##### Trecho apresentado

Direitos incompletos
- Os representantes da categoria reivindicam direitos ainda não garantidos. Hoje, domésticas demitidas têm direito a apenas três meses de seguro-desemprego, enquanto outros trabalhadores recebem até cinco meses. O valor da parcela é restrito a um salário mínimo, ainda que a empregada doméstica tenha recebido salário maior. Para outras categorias, o teto da parcela é R$ 2.230,97
- Trabalhadores domésticos também não têm direito ao pagamento do abono do PIS. O benefício anual é concedido somente aos trabalhadores da iniciativa privada contratados por empresas.

##########

__Exercício A__: No texto sobre os direitos das domésticas, a quantos meses de seguro-desemprego as domésticas demitidas têm direito hoje?
__Exercício B__: Por favor, copie fielmente a parte do texto sobre os direitos das domésticas que começa em "Direitos incompletos" e vai até "contratados por empresas.".

##### Informações exibidas

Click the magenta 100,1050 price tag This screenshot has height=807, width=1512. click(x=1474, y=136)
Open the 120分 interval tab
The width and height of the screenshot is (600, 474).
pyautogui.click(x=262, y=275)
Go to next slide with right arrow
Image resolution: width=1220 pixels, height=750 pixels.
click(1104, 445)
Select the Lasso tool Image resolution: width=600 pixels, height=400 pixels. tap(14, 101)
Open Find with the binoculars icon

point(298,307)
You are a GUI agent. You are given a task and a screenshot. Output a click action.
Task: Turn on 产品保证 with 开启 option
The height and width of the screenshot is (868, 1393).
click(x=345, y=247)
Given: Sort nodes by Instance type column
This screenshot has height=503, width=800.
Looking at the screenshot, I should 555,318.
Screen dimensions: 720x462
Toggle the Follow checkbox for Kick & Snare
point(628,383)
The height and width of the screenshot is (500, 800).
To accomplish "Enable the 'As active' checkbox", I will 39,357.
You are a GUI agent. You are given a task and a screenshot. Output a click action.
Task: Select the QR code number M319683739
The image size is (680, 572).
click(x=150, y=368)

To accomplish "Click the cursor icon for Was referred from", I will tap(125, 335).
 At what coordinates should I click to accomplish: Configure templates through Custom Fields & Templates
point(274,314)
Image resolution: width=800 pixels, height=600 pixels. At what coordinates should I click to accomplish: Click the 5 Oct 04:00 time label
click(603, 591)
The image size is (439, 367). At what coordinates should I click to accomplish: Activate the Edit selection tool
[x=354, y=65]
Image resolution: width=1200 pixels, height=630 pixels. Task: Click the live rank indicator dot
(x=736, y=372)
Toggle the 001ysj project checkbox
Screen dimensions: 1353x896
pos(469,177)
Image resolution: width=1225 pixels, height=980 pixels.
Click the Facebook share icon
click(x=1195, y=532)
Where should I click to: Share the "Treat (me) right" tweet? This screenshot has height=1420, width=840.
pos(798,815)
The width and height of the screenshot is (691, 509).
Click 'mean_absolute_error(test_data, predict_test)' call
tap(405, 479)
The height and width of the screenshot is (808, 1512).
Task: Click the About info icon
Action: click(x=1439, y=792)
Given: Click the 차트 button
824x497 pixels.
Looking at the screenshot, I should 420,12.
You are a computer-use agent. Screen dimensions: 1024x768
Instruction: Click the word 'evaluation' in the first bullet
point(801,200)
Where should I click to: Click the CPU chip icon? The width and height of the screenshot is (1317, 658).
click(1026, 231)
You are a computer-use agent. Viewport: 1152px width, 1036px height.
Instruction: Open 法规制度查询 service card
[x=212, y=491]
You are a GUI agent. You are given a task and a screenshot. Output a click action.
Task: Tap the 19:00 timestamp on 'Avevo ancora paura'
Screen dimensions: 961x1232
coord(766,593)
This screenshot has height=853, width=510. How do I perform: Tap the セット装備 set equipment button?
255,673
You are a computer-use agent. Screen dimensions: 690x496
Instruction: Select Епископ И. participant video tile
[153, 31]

##########

__Resposta A__: Apenas três meses.

__Resposta B__:
Direitos incompletos
- Os representantes da categoria reivindicam direitos ainda não garantidos. Hoje, domésticas demitidas têm direito a apenas três meses de seguro-desemprego, enquanto outros trabalhadores recebem até cinco meses. O valor da parcela é restrito a um salário mínimo, ainda que a empregada doméstica tenha recebido salário maior. Para outras categorias, o teto da parcela é R$ 2.230,97
- Trabalhadores domésticos também não têm direito ao pagamento do abono do PIS. O benefício anual é concedido somente aos trabalhadores da iniciativa privada contratados por empresas.